One of the current memes on the internet is that DC is complaining that Wonder Woman is too complicated and difficult a property to get a film greenlighted, while Marvel has just produced a movie that features an anthropomorphic raccoon firing a gun while standing on a walking tree creature. There’s some truth to that, but the biggest risk here, at least in terms of Marvel’s properties, may well have been the choice of director. Take a look at James Gunn’s directorial filmography—this is not a guy with a string of blockbuster films to his credit. He’s also a guy who got his start working for Troma, which is not the sort of pedigree one thinks of for a $170 million movie. I like Gunn. He’s got the right sort of irreverence in general and reverence for the source material that was necessary for something like Guardians of the Galaxy. He plays for laughs when he can and plays it straight when he needs to. If nothing else, he should be credited for keeping this whole thing from spinning completely out of control.
That said, there are moments when I as the moviegoer think about the actors in a film like this. On the surface, the premise of this film, like a lot of science fiction, horror, and fantasy, is completely stupid. And there’s a moment when John C. Reilly is talking to Glenn Close about an alien invasion of their home planet. I mean, this is one of the better loved actors working today talking to a six-time Oscar nominee about an alien spacecraft containing a magic rock. Is there a moment where they both just think, “What the hell am I doing?”

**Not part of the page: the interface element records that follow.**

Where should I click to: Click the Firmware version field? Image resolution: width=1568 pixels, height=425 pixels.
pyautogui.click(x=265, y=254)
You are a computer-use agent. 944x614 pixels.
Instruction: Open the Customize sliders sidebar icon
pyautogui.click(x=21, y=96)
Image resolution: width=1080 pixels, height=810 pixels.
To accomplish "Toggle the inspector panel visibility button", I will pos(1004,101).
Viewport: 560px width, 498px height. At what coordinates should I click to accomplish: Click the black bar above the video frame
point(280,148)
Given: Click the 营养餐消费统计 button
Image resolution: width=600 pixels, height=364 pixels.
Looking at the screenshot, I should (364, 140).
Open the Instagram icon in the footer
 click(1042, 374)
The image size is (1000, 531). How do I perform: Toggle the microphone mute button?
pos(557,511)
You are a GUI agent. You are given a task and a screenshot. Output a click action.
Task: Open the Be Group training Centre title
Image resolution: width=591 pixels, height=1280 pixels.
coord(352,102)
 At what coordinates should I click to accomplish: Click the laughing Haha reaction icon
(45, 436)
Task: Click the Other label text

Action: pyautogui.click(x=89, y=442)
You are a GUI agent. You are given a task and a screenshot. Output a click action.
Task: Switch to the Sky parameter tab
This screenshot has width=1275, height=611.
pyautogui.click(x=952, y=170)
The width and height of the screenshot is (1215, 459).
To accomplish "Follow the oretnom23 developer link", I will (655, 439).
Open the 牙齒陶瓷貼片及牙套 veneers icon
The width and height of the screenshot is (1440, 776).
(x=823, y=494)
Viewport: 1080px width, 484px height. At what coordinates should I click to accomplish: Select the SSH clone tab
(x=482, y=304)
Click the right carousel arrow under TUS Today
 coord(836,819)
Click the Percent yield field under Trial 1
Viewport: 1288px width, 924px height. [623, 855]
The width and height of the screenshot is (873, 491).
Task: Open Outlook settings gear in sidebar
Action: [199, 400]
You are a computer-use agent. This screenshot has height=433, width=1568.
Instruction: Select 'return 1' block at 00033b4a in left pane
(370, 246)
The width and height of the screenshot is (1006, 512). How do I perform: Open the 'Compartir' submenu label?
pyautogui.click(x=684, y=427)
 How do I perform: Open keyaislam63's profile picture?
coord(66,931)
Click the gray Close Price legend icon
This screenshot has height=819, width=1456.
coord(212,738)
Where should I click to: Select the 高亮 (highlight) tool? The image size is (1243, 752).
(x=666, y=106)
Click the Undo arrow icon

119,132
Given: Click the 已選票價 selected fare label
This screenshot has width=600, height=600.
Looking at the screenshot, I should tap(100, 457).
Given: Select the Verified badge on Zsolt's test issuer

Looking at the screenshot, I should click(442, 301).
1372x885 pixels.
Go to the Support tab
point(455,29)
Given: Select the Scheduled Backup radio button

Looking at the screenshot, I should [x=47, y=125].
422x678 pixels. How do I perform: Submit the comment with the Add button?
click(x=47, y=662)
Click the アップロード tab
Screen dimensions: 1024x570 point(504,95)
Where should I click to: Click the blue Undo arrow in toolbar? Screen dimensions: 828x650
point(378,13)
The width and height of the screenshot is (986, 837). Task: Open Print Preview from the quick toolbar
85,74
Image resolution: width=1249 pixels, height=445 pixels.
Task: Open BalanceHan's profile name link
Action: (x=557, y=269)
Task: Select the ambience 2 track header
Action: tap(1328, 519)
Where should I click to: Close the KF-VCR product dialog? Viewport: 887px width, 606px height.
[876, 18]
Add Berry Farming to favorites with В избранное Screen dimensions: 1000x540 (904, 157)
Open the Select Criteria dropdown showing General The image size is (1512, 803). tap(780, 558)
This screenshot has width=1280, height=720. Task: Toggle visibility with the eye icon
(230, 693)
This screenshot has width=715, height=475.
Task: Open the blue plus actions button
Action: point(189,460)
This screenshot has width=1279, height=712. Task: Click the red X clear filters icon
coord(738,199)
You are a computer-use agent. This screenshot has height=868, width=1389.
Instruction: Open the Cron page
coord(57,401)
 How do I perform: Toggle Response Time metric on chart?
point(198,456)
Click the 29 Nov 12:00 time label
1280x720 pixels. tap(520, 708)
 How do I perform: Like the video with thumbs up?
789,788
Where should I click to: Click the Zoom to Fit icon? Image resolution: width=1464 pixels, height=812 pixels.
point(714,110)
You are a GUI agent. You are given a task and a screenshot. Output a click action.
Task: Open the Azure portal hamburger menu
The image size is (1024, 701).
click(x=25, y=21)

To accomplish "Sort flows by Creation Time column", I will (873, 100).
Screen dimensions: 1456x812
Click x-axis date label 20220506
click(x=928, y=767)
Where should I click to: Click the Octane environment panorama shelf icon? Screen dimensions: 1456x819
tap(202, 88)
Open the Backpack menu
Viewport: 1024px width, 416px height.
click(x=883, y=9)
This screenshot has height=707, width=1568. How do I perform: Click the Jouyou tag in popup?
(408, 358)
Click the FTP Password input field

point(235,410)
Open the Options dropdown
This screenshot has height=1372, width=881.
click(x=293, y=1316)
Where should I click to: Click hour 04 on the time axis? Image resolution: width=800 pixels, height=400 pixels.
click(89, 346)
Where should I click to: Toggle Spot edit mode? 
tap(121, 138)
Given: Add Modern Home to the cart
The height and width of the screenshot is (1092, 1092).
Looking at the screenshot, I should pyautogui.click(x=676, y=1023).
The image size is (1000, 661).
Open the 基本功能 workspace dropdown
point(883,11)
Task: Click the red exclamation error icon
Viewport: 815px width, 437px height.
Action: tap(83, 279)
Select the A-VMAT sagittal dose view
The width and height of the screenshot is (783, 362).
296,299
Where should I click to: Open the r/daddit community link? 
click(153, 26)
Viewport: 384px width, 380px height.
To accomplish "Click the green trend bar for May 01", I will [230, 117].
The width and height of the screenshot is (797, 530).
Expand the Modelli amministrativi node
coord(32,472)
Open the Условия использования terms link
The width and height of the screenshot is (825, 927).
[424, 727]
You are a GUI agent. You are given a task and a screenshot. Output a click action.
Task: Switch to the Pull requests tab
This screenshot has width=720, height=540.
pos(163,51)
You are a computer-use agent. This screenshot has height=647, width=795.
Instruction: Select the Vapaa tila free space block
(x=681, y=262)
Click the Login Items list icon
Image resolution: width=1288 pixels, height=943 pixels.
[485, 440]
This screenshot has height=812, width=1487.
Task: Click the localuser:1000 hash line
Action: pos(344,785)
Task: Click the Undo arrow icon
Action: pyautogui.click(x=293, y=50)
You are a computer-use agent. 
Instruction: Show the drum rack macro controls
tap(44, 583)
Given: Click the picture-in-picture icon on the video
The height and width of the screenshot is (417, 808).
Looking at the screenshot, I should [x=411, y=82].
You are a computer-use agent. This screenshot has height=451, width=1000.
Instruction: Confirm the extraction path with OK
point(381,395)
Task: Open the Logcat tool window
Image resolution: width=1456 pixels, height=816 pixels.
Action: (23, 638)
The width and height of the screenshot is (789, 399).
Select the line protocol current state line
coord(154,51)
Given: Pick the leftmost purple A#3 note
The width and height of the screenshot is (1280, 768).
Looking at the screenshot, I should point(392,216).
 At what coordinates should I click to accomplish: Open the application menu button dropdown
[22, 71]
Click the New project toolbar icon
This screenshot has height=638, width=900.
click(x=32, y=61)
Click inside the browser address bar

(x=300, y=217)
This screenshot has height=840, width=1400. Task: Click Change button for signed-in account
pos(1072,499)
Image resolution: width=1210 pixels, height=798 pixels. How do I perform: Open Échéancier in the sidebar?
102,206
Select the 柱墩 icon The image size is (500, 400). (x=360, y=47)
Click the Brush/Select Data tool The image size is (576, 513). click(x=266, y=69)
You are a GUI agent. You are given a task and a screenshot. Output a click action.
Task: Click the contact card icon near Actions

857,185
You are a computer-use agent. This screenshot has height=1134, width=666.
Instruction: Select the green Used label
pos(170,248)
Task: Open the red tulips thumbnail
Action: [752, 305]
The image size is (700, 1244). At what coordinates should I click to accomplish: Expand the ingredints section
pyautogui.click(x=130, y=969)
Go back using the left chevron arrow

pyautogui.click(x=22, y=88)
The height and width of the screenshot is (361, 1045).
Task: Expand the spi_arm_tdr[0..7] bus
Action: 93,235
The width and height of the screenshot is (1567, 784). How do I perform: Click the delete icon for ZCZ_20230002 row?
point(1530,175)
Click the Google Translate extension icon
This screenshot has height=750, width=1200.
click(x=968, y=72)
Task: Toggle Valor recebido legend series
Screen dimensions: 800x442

Anyway, the film gets the action right in general, although a couple of the fight scenes suffer from my usual complaint—too many fast cuts and too many scenes where the action is in too close to see what is happening. However, it’s substantially less of a problem here than it is in many another film. Where the film truly works is in the characters. All of these characters are easy to like, at least in terms of our heroes. Quill is a bastard, but he’s a funny bastard. Gamora, in addition to being a badass, has a sense of honor and dignity. Drax’s motivations are obvious and sympathetic. Rocket gets the best lines, which makes him even funnier than Quill. And Groot is an innocent who also happens to be capable of putting a beatdown on the bad guys. These are lovable characters and characters easy to respect, which has very much been the biggest pleasant surprise in much of the Marvel movie resurgence.
Best of all? It genuinely feels like in those moments before the credits roll that Gunn is paying homage to Joss Whedon. I can’t be the only person who got just a hint of Firefly/Serenity at the end, can I?
In a perfect world, we’ll eventually get a film that has both the Avengers and the Guardians in it. When that happens, Marvel will then possess all of the money in the world and the sun will go supernova from awesome.
Why to watch Guardians of the Galaxy: It’s exactly as much fun as you hoped it would be.
Why not to watch: You killed your inner child years ago.